The results suggest that this approach has served Seminars well. However, over the past few years, two phenomena have challenged our comfort with it. First, the increasing velocity with which important new findings are reported in the primary literature does not always mesh well with a system in which we may not return to a topic to report on these findings for 3 to 4 years. Second, along with our increasing IF, we have been receiving increasing numbers of unsolicited submissions. Most are typical research articles, either clinical or basic: While of varying quality, even the best do not mesh with our review-article-based model. Some, however, are in fact reviews, or articles proposing such things as new disease classifications or treatment algorithms that seem to the Editors to be of more than routine significance. We have concluded that a process that allows fairly prompt publication of such articles, whether or not they relate to the central theme of an issue, would be of benefit to our readers and would enhance the value of Seminars. The first published example of such a paper, entitled “Heterogeneity of Patients with Intermediate (BCLC B) Hepatocellular Carcinoma: Proposal for a Subclassification to Facilitate Treatment Decisions” by Professor Luigi Bolondi and a group of distinguished colleagues, appears on pages 348–359 of this issue[115] under the heading, Editors' Choice. We anticipate that such Editors' Choices will become a regular, if intermittent, feature of Seminars going forward. While opening Seminars to the new type of article, I want to emphasize that we are not opening the floodgates to acceptance of large numbers of unsolicited articles. Most such papers will continue to be declined.

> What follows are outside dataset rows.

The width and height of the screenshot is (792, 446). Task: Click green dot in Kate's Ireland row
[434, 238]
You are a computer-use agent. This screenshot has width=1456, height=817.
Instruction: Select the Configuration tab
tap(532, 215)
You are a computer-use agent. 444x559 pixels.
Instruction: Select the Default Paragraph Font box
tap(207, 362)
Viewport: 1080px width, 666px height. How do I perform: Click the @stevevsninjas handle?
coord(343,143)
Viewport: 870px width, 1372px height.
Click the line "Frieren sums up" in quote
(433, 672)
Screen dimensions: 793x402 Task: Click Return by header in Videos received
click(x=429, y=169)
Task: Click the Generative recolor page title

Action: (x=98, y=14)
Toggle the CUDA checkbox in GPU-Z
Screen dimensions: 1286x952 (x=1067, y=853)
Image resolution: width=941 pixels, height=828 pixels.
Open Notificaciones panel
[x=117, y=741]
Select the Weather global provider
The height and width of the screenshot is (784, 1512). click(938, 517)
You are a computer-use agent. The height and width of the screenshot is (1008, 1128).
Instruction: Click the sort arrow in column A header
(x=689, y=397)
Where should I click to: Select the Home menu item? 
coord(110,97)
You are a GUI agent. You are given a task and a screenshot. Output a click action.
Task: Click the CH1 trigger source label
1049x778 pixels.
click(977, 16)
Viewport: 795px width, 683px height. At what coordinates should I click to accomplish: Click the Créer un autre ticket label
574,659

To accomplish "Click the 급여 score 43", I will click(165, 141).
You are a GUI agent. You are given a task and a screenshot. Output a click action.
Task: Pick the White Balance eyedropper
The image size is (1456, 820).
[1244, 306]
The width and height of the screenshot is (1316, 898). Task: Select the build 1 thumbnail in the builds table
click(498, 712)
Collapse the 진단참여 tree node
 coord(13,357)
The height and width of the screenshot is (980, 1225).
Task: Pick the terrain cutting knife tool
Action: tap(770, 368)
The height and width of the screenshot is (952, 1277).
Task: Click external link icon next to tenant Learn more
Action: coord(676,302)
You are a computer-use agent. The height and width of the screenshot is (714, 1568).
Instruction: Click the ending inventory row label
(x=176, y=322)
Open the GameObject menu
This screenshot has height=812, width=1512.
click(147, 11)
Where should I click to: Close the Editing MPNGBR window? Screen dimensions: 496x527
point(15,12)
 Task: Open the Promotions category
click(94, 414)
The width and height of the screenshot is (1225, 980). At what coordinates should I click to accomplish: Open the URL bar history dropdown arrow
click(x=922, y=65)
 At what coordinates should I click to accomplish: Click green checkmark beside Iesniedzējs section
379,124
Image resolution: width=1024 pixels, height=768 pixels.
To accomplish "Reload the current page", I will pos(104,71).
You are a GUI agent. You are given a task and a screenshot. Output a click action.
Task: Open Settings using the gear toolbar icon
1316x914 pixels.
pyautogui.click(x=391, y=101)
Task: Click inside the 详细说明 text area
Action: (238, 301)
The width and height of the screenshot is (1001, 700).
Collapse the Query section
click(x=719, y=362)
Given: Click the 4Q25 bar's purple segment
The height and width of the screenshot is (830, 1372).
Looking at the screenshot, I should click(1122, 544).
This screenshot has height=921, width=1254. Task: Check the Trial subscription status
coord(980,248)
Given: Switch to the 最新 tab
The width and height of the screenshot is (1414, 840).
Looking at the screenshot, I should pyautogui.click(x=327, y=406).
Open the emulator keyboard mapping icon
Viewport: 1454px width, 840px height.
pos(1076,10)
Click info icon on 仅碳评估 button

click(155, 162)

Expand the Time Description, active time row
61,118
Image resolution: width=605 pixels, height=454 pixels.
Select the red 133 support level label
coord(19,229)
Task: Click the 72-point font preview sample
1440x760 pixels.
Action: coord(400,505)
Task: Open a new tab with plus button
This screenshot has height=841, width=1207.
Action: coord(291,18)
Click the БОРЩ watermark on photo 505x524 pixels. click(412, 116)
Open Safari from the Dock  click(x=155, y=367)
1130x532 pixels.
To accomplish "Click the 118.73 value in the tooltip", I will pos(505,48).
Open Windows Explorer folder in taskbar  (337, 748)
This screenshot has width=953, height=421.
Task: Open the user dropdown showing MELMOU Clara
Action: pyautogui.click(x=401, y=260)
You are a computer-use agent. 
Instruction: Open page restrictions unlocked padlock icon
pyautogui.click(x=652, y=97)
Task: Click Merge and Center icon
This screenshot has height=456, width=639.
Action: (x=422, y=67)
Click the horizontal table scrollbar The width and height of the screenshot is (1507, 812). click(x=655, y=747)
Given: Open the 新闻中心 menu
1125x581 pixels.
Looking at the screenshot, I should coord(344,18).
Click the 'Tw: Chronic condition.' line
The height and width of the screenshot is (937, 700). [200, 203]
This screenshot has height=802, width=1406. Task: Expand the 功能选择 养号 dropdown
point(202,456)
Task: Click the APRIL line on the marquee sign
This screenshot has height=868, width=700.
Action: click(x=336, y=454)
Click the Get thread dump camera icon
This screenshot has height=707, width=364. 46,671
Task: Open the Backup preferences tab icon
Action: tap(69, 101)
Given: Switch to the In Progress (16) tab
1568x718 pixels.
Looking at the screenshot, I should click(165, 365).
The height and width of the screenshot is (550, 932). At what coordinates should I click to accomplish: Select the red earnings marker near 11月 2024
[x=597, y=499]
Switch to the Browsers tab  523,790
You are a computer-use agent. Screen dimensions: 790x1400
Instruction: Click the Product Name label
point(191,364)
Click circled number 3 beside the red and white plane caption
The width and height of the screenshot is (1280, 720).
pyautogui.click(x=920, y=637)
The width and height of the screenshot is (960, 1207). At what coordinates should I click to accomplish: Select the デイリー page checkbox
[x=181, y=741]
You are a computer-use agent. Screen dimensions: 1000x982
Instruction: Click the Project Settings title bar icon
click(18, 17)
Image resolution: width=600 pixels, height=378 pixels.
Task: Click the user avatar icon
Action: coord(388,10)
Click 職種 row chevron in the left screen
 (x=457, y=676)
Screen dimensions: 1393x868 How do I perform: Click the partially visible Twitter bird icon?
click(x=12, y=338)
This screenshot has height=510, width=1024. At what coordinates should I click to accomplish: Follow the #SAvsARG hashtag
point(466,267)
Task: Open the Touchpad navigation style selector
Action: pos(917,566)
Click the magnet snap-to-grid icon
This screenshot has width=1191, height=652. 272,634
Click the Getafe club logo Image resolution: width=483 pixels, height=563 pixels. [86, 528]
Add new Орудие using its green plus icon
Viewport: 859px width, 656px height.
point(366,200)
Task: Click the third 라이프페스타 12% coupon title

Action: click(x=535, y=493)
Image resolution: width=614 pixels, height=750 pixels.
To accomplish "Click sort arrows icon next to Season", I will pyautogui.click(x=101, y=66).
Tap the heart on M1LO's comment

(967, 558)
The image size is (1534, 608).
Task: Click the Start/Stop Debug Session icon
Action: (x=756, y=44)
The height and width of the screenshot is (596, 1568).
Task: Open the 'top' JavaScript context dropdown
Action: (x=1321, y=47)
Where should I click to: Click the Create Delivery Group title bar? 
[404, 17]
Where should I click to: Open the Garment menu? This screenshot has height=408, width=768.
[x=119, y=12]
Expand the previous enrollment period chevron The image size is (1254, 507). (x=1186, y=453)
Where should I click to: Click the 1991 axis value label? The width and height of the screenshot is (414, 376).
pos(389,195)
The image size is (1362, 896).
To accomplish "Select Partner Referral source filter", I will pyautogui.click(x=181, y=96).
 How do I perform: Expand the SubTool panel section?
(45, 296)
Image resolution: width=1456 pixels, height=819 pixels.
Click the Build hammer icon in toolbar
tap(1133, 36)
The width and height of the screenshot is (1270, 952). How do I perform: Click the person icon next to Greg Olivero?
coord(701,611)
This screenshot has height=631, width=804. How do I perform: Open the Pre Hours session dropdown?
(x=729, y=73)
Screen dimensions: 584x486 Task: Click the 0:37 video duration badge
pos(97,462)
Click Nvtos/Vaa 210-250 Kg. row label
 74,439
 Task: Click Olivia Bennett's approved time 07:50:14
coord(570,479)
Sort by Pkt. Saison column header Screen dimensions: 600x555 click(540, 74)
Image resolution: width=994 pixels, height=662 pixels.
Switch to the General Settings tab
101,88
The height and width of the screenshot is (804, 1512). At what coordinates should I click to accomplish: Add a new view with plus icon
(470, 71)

However, authors of reviews such as this one or those described above, who consider their papers to be of particular significance and therefore to merit special consideration by the Editors of Seminars, are invited to make their case in a letter accompanying their manuscript. Such manuscripts should be submitted to me as follows:
Paul D. Berk, MD
Editor, Seminars in Liver Disease
Columbia University Medical Center
William Black Medical Research Building
650 West 168th Street-Room 1006, Box 57A
New York, NY 10025, USA
or via e-mail: pb2158@columbia.edu
We anticipate that the publication of such articles might generate some comment and controversy, which I invite readers to submit to me at the same address for possible publication in a new, and hopefully lively, Correspondence section. Specific instructions for the preparation and submission of potential Editors' Choice articles are under development and will ultimately appear on the Seminars website.